EXERCISE DETAILS =>
Copy the items from the line with "Click info icon" up to and including the line with "This screenshot has height=364, width=800.", with "info icon" replaced by "help icon" and everything else left unchanged.

PROVIDED RECORDS =>
━━━━━━━━━━━━━━━━━━━━

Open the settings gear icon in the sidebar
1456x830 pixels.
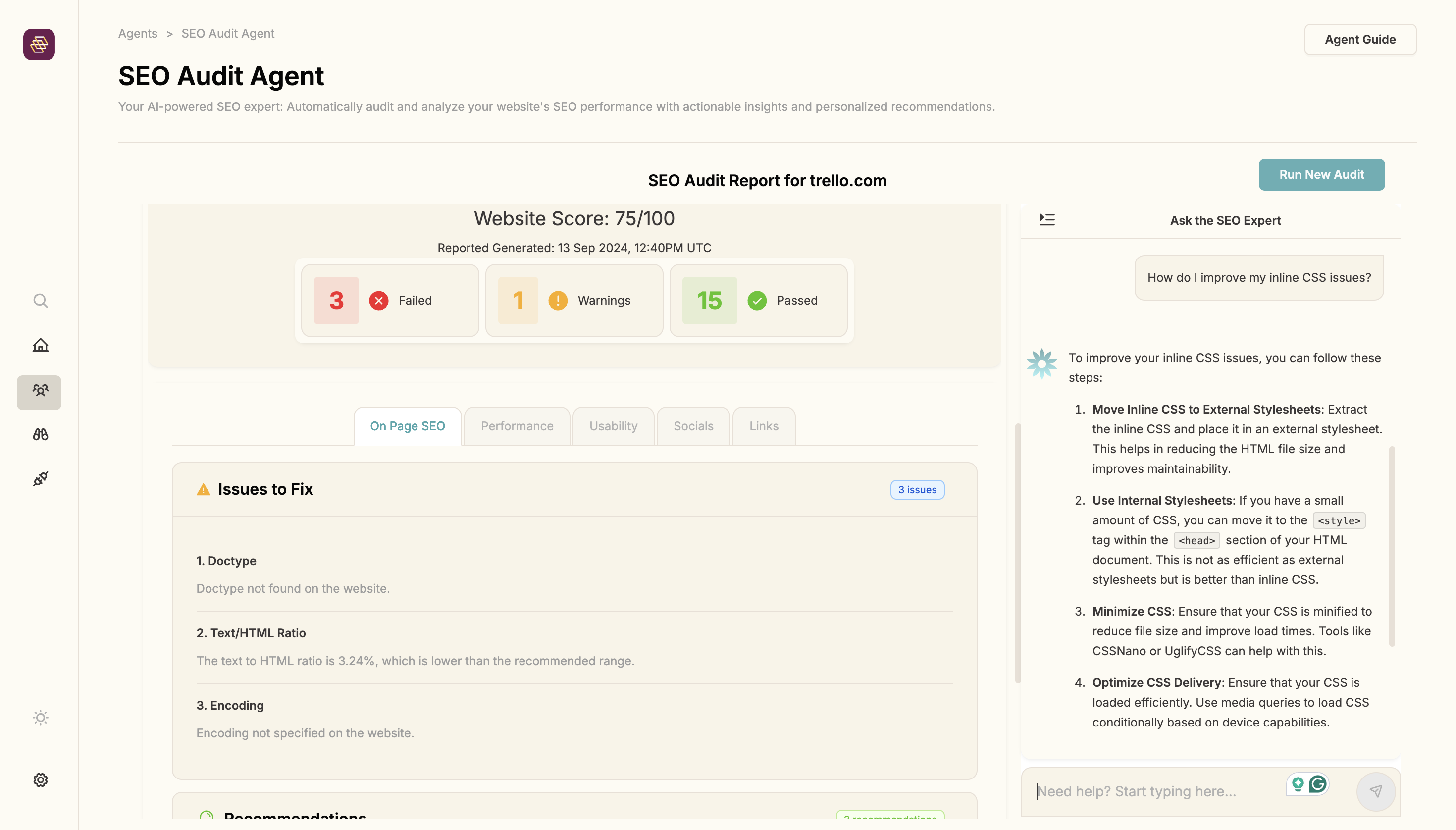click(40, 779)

━━━━━━━━━━━━━━━━━━━━

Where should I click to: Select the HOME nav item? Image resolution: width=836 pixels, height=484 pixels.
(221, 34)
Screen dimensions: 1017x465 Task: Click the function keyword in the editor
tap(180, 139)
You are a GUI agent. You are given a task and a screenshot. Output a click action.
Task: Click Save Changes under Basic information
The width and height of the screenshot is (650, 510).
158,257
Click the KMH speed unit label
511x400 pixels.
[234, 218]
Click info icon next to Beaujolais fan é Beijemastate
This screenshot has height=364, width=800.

━━━━━━━━━━━━━━━━━━━━

CORRECT RESULT =>
Click help icon next to Beaujolais fan é Beijemastate
This screenshot has height=364, width=800.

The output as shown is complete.